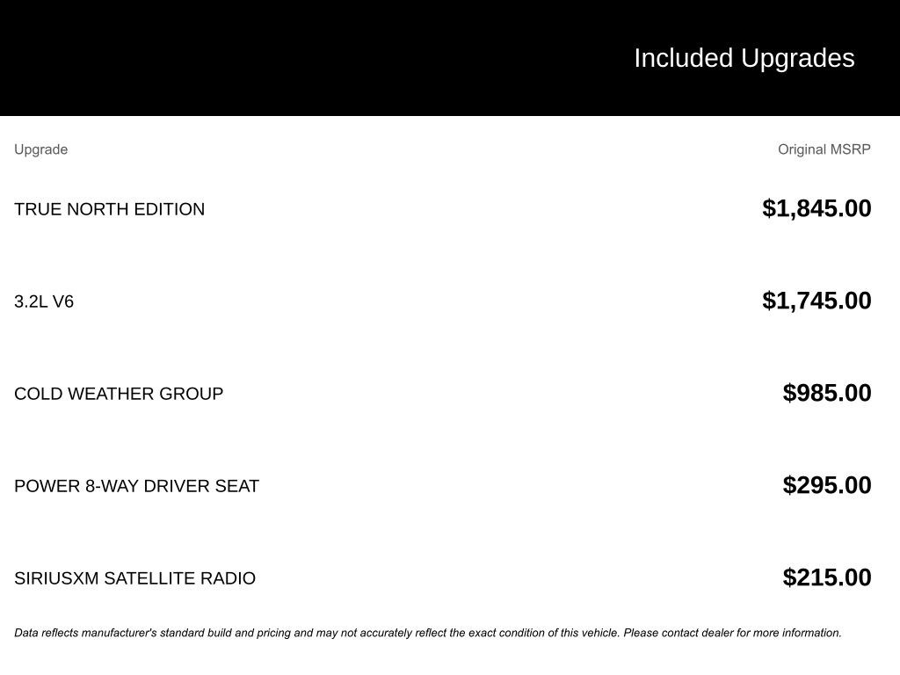This screenshot has width=900, height=675.
Task: Click the $1,745.00 price
Action: [817, 301]
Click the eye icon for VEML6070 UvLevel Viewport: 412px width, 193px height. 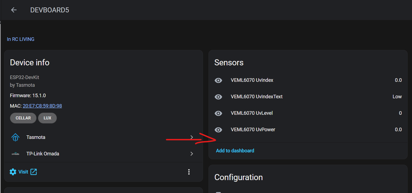pos(218,113)
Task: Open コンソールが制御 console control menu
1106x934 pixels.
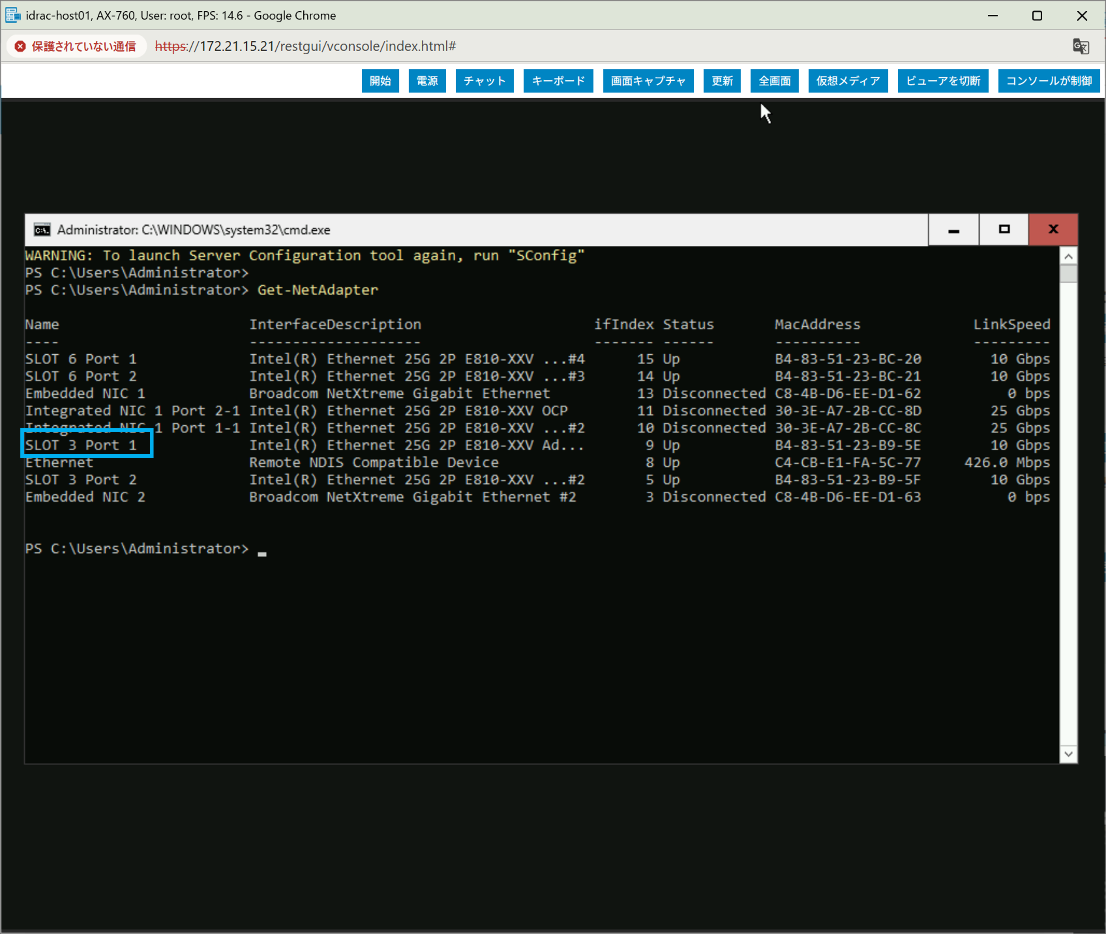Action: (x=1048, y=81)
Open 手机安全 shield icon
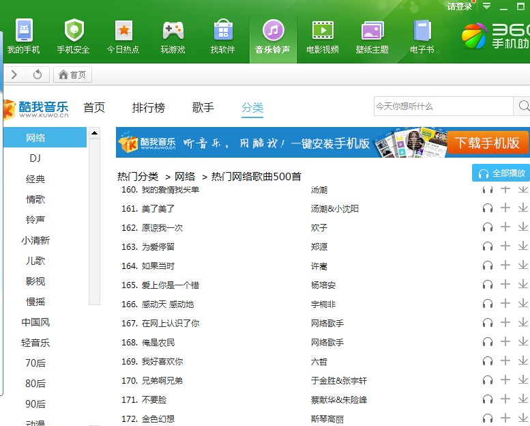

_What is being asked:_ Copy the data word for word, starting at the line that contains "Task: Open コンソールが制御 console control menu" and continuing through the end of the data. Leave out the pictures.

_Exercise solution:_
Task: Open コンソールが制御 console control menu
1106x934 pixels.
Action: (x=1048, y=81)
Open 手机安全 shield icon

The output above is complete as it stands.